The authors propose a resolution:

First, the activity/motive construct should be viewed as one that elaborates the general explanatory principle of practical human activity which serves to define the domain of psychological theory. Second, the action/goal and operation/condition constructs should be viewed as objects of study which serve to realize the explanatory principle in the complexity and detail required to account for the range and specificity of practical human activity. (p.522)

So they dicuss two new constructs: the task and the ensemble. "We define the task as the set of goals and actions that implement these goals, which are developed in order to achieve a solution to a complex problem within a specific work context. And "We define the work ensemble as the smallest group of people who collectively use sign systems in conjunction with other tools and technologies to realize an appropriate solution to a complex problem within a specific work context" (p.528).

But then they get to their inspirations, which include Vygotsky and activity theory, but also task analysis (Newell and Simon), distributed cognition (Hutchins), and studies of scientific knowledge (Bijker), among others. What a mishmash. Sure, they all deal with "the interplay of the individual, material, and cultural" (p.529), but they conceive of these in rather different ways that are not easily reconciled. That's fine, I've done similar things -- but the fact that they don't mark or discuss the differences is surprising given the rigorous theoretical critique they executed earlier in the paper.

Back to these constructs:

The work ensemble has at least two advantages for investigating workplace literacy. One is objectivity. Ensembles form, evolve, and disband around activities that their purpose (and subsidiary tasks) mandate, organize, and terminate. Rather than being defined by the researcher, the ensemble is defined by the participants, their coordinate actions, and the mediational means used to represent the content with which the ensemble deals. The actions and representations are particularly identifiable through the discourse of the participants and actions that attend the discourse. Such discourse and actions specify both the tasks of the ensemble and the means of doing these tasks. (p.547).

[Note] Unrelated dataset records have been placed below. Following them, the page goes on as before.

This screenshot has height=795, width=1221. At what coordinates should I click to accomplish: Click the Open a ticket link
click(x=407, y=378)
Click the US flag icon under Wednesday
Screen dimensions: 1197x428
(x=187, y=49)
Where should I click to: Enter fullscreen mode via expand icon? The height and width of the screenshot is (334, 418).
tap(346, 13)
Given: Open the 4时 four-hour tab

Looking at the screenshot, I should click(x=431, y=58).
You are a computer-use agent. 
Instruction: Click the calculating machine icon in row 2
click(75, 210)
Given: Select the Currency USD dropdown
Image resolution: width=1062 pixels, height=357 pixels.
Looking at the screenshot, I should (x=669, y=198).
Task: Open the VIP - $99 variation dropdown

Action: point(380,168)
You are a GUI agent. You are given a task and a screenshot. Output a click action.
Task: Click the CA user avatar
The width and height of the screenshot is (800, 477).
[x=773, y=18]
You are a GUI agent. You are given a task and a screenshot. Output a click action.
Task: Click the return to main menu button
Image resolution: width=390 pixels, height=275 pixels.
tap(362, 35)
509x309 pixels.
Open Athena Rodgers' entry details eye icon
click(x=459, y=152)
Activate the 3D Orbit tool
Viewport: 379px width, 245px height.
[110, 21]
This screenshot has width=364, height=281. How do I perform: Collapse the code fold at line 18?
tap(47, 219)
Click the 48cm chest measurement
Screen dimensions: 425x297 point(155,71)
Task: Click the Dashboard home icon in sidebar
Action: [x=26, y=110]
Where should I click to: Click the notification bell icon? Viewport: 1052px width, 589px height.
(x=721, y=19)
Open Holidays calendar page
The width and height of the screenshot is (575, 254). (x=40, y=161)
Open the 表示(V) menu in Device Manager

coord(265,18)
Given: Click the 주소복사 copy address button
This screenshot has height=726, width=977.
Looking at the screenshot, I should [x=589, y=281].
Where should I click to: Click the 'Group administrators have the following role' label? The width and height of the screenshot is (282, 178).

And "A second and related advantage is the degree of theoretical saturation ... that can be achieved" (p.547).

Overall: the criticism of the activity system/level of activity scores, but I'm not convinced by the alternative constructs, nor by the objectivity test that they use. The interviews, observations, etc. are much easier to nail down at the operation and action levels, yes, but activity-level analysis relies on the same empirical data. Why do these stories give us adequate information about motives and goals but not objects?